Retour au bercail pour Neil Hannon: après s’être imposé thérapie de groupe et régime sec, Divine Comedy s’affiche de nouveau en solo et dans la pop orchestrale qui avait fait sa jeune gloire.
Au sein du showbiz, Neil Hannon est une anomalie. Dans un milieu où chacun tente de sauver la face, le frêle Irlandais natif de l’Ulster est son juge le plus sévère. Devançant la critique, il confesse ses erreurs au point d’en trouver même là où il n’y en a pas. En 2004, Hannon en désavouerait presque
Regeneration, album pourtant bien honorable dans sa formule rock éthéré à guitares que les légions de sous-Radiohead qui pullulaient trois ans plus tôt. Divine Comedy, qui avait été pendant dix ans son nom de scène, s’était mué alors en
vrai groupe… jusqu’à ce que Neil vire tout le monde à la fin de la tournée. L’occasion pour lui de déménager à Dublin, de se laisser pousser les cheveux pour une coupe Bonaparte et de faire le point sur sa carrière.
Du Tiersen tout craché
“
Ça a été une des décisions les plus difficiles de ma vie mais elle s’est révélée un immense soulagement. C’était aussi dur qu’en 1992, quand les deux autres membres de Divine Comedy première mouture sont partis et que je me suis demandé si je continuerais la musique. Là, le problème était que lorsque j’ai commencé à être connu, j’ai voulu détourner cette attention dont je m’estimais indigne. Je me suis planqué dans un groupe, m’entourant de six personnes. J’en attendais trop, j’essayais de faire d’eux des amis, pour me sortir de cet isolement, et c’était une erreur.” Du divorce, il conserve le nom (“
Je resterai The Divine Comedy: Neil Hannon n’est pas un bon nom de scène”) et en profite pour soumettre les compos d’

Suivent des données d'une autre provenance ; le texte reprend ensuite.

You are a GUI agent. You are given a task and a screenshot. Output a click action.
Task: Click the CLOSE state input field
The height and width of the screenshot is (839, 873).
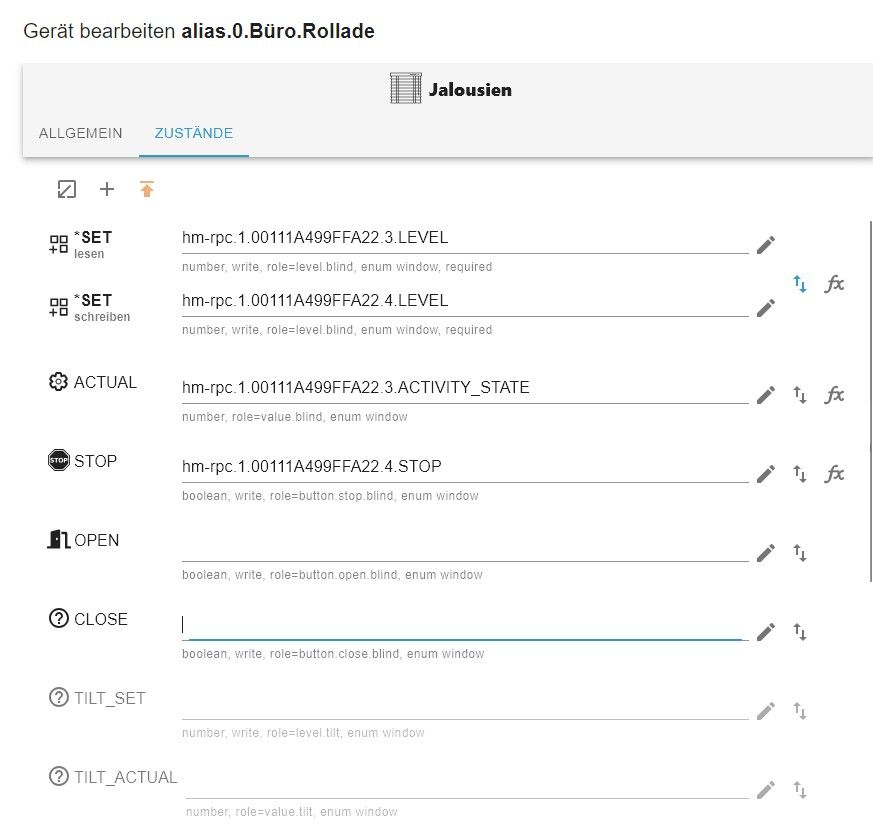pos(465,625)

Absent Friends au test de vérité du set solo, en première partie d’une tournée US de Ben Folds. C’est ensuite qu’il manigance ses arrangements avec Joby Talbot, son collaborateur depuis dix ans: “
C’était plus facile de ne plus avoir à se préoccuper de qui jouerait quoi, même si sur la plupart des séances de l’album je fais toujours appel aux ex-membres. Ça me lasse quand je n’entends que de la musique à base de basse et de batterie. Nous trouvions plus stimulant de jouer sur les possibilités, de voir ce que ça donnerait quand les cordes, par exemple, portent la rythmique.” On retrouvera aussi Yann Tiersen (juste retour des choses, vu que Hannon fait des apparitions régulières sur les albums de ce dernier) poser un partie d’accordéon sur un titre: “
Epatant. Il n’a joué que quelques notes, tout en concision, du Tiersen tout craché, et le morceau a aussitôt pris une autre tournure.”
Porridge et sucreries
Absent Friends est donc l’album de retour au son
classique de Divine Comedy pour Neil Hannon, jeune père d’une famille qui vient de quitter Londres (“
Je ne voulais pas que ma fille prononce ses premiers mots avec l’accent anglais”).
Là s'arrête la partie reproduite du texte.